As caminhadas vinham de cima. Dormiamos em silêncio de medo e de frio. Ninguém sabia o que era o que vinha. E todos fingiam dormir, com os olhos cerrados esperando o inesperado. A presença era nítida, algo existia ali dentro. Preenchia aquele espaço com uma energia estranha. Podia ver aquilo examinando tudo, se aproximando.

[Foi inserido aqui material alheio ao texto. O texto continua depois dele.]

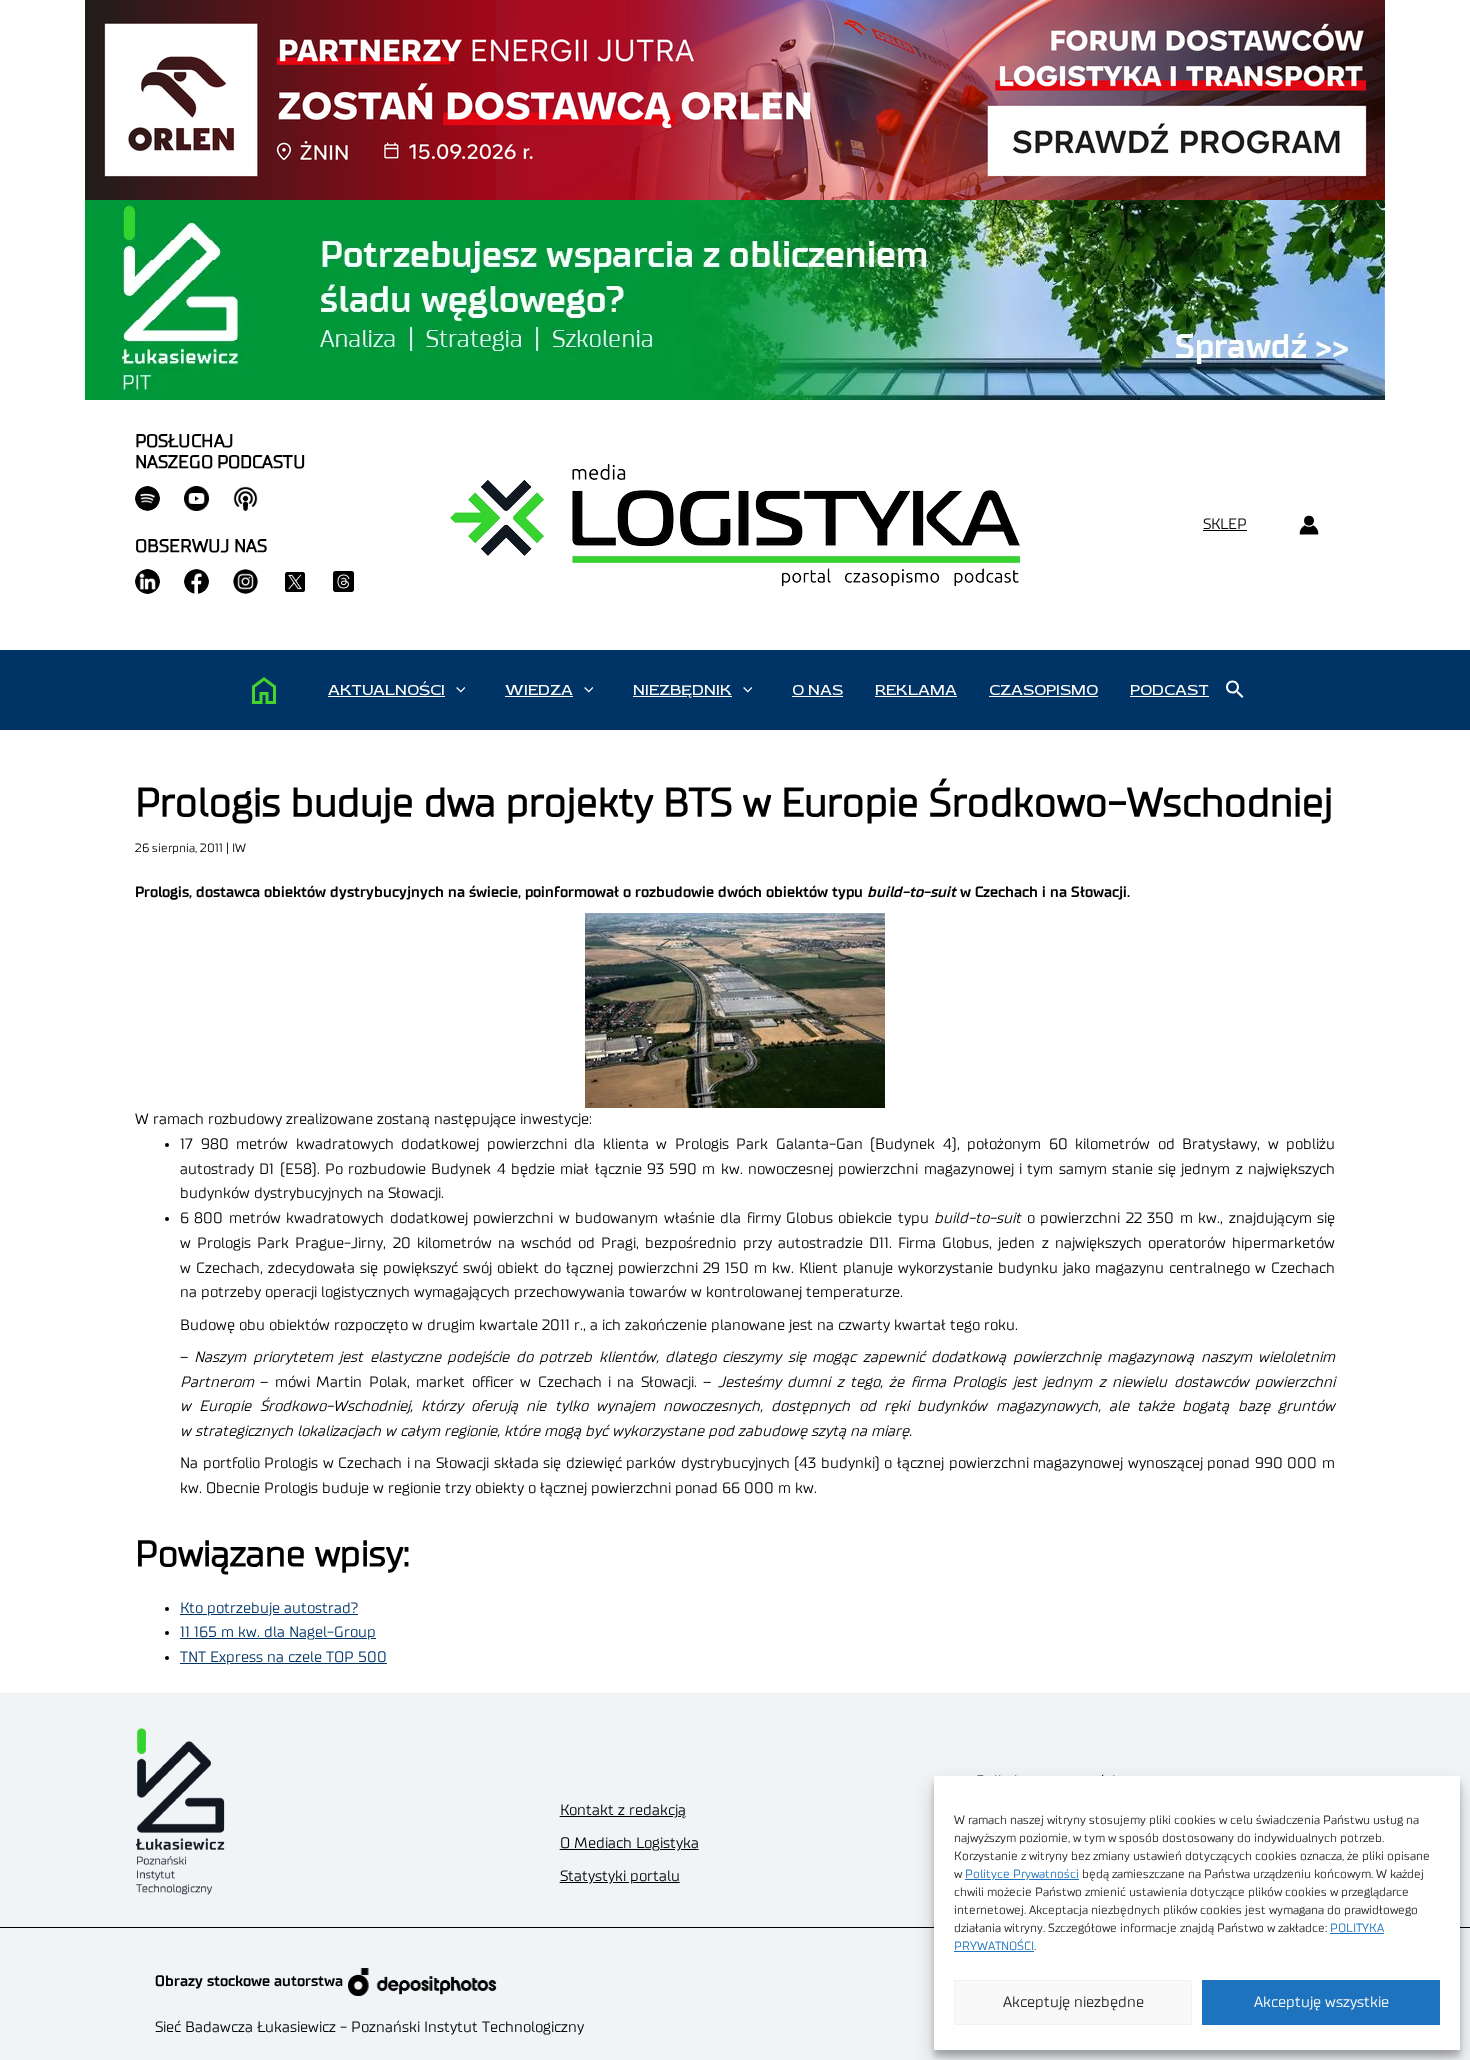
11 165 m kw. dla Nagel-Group (278, 1632)
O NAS (817, 690)
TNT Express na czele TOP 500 (283, 1657)
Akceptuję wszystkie (1321, 2002)
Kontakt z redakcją (623, 1810)
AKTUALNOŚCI (386, 690)
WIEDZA (539, 690)
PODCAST (1169, 690)
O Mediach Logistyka (629, 1843)
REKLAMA (916, 690)
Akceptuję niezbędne (1073, 2002)
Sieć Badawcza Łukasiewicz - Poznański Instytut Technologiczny (369, 2027)
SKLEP (1225, 524)
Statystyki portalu (620, 1876)
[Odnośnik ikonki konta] (1308, 525)
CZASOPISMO (1043, 690)
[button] (460, 690)
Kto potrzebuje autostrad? (269, 1608)
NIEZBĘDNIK (682, 690)
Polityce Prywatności (1022, 1874)
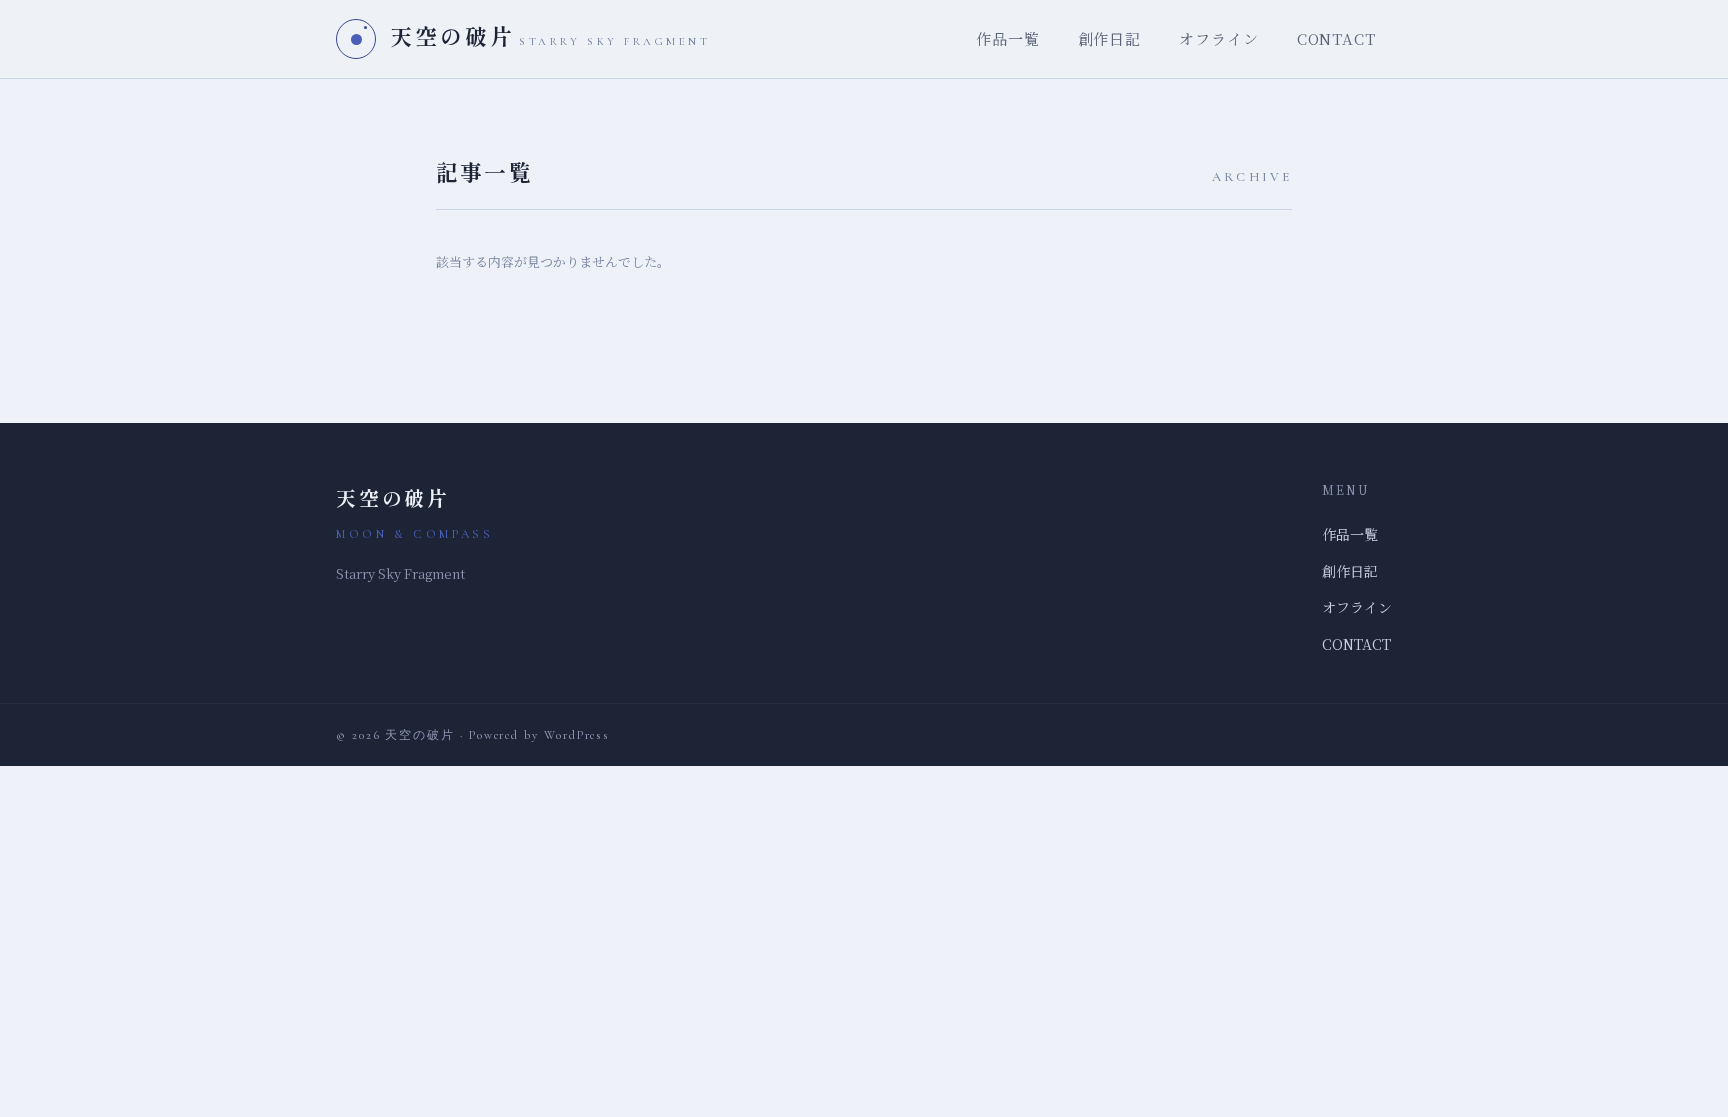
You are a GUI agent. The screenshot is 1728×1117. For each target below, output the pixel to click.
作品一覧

Podia ver de olhos fechados a clareza daquela coisa que de coisa não passava, assim mesmo, ontológica em si e, por isso, tão assustadora. E do mesmo jeito que veio foi embora. E o dia amanheceu. E os trabalhadores operariavam. E os cachorros vadiavam. E o sol era exatamente o mesmo. As coisas permaneciam aos seus lugares. E os medos sumiam com a luz do dia. E o dia começava ao seu lugar. E aquela sensação permanecia dentro da gente. A caminhada, o frio, as coisas sendo examinadas por um corpo estranho. Os olhos que não abriram não podem nada confirmar. O que não é visto não é acreditado. Podia ser Nietzsche, Godot, o cachorro, ou o caseiro. Só não era Deus. Deus já me disse adeus pra mais de cem vezes. Talvez fosse a centésima primeira. Não sei, esse Deus se for ele o que habita dentro da gente, de dar jeito de estar na ruína do peito. Então pode ser esse deuzinho que me falar xau mais uma vez veio, me deixando as vendas das vistas pra não vista ser a experiência do medo entre as quatro paredes.